Students hone Spanish skills as community volunteers
From the Nov. 14, 2005, Princeton Weekly Bulletin
At 10 a.m. on a Saturday in late October, nine University students took on the role of Spanish instructors at the Henry Pannell Learning Center on Clay Street in Princeton.
Their pupils ranged in age from 5 to 45. Sophomore Karen Jeng huddled with a woman who had brought stacks of books with her. Freshman Shivani Gupta made flashcards with a 5-year-old named Kevin, who later told his mother that Gupta was his favorite teacher.
The two-hour session was part of a new program called Spanish Skills at Work, which brings together Spanish students from the University and members of the community who want to work on their writing and comprehension of Spanish or who need the help of translators.
“It is very often the case that students can learn more out of the classroom than in the formal environment of a class, especially in foreign languages,” said Luisa Duarte-Silva Barry, a lecturer in the Spanish and Portuguese department who created the program. “I look for opportunities in which the students can use their Spanish skills while helping the community. Knowing the language acquires a different meaning once the students are able to put it to practical use, especially when the circumstances are as rewarding as helping the community.”
So far the students are reaching out to the community as translators in the emergency room and the clinic at the University Medical Center at Princeton, as Saturday morning tutors at the Pannell Center and as trained volunteers with the Mercer County chapter of the Literacy Volunteers of America. They also helped out at the World Heart Day festival at the medical center, where students translated for English-speaking doctors and Spanish-speaking patients, and were planning to lend their assistance at the health fair there on Nov. 12. The Pannell Center program is co-sponsored by Community House.
Gupta got involved with the program because “I love the Spanish language and I hope to pass this enthusiasm to the kids,” she said.
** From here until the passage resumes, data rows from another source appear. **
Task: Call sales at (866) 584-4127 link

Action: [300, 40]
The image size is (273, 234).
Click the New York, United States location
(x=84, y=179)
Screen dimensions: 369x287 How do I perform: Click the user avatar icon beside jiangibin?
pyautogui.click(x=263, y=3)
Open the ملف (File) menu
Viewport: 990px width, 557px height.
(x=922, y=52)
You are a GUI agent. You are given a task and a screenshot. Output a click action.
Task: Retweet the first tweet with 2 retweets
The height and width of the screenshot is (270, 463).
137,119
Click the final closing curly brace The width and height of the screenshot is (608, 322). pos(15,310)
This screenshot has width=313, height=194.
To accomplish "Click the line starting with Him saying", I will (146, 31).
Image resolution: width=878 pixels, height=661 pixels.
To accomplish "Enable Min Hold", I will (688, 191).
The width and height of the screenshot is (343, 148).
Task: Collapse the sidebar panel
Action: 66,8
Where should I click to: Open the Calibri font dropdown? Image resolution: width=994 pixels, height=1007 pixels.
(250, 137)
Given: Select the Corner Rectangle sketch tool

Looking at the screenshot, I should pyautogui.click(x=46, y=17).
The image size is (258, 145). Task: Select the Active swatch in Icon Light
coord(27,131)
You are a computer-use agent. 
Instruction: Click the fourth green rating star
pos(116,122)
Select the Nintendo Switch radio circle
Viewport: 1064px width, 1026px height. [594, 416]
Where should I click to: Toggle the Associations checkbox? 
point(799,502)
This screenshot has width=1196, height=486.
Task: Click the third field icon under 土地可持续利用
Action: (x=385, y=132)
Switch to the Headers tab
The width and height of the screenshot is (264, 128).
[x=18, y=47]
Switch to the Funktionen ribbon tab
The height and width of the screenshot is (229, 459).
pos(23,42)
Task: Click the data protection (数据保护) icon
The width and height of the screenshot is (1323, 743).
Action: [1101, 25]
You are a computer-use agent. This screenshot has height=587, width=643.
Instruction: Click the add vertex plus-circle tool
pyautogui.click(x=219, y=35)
She anticipates that her volunteer work also will help her improve her Spanish.
Uma Tadepalli, a junior who helped a 10th-grader with subjunctive
verbs at the Pannell Center, found the experience “exhilarating. It tested my
abilities to think on my feet, as we were constantly coming across questions I
wasn’t so sure of the answers to. As they say, the best way to learn is to
teach. I’d say the most rewarding part of my experience so far was knowing that
it was a win-win situation for the tutor and student. The girl I was helping
and I both came out of the experience with a much better understanding of the
At the medical center, the students have translated during general exams, relaying the doctor’s questions and the diagnosis to the patient. The work is especially challenging, pointed out sophomore Sarah Maguire, because of the medical terms being used. Maguire, who is considering a career in medicine, said, “There’s nothing more rewarding than seeing that my Spanish can be used not only for conversing with people, but also for helping them live happier, healthier lives.”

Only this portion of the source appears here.